TASK GOAL
The task calls for every entry to be printed word for word, without the images.

MATERIAL FOR THIS EXERCISE
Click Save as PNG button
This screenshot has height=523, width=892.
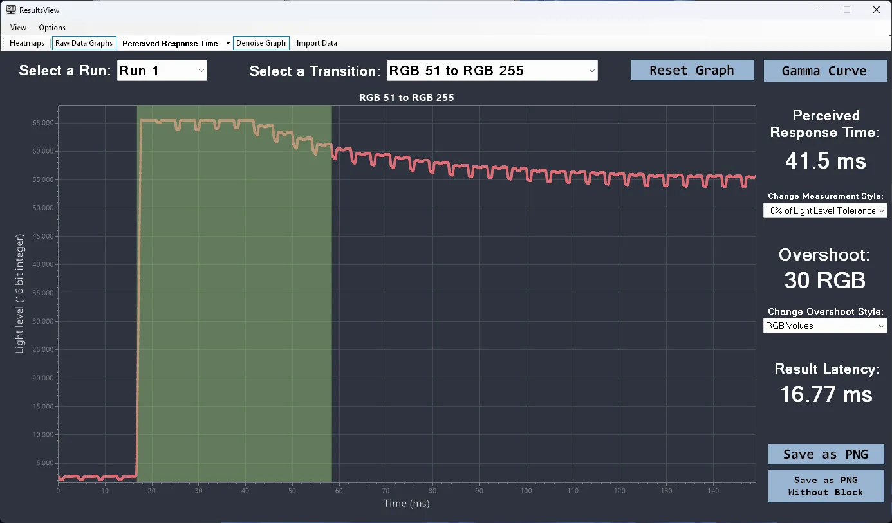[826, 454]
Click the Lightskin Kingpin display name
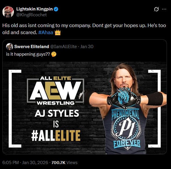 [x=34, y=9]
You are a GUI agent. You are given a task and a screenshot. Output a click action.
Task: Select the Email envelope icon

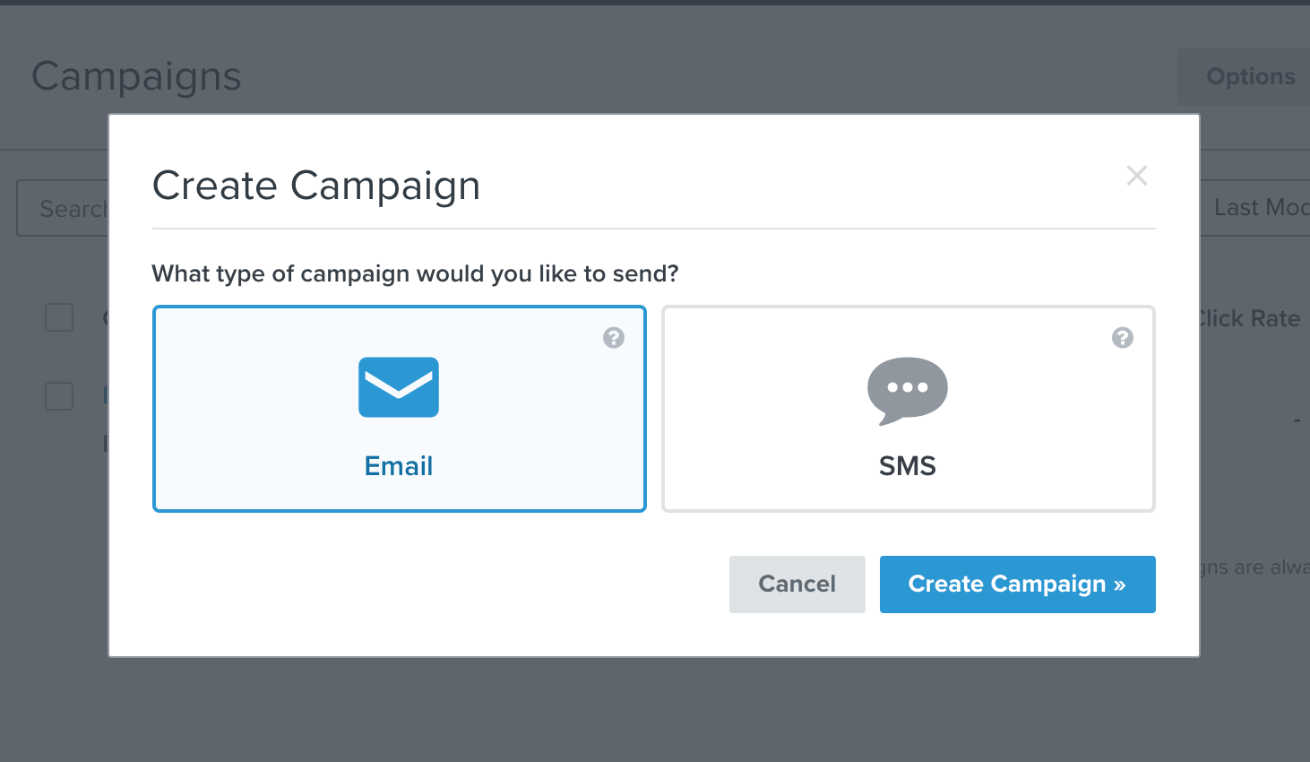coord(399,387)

THE COMPLETED TASK
Click Save as PNG button
This screenshot has height=523, width=892.
[826, 454]
Click the Lightskin Kingpin display name
 [x=34, y=9]
You are a GUI agent. You are given a task and a screenshot. Output a click action.
Task: Select the Email envelope icon

coord(399,387)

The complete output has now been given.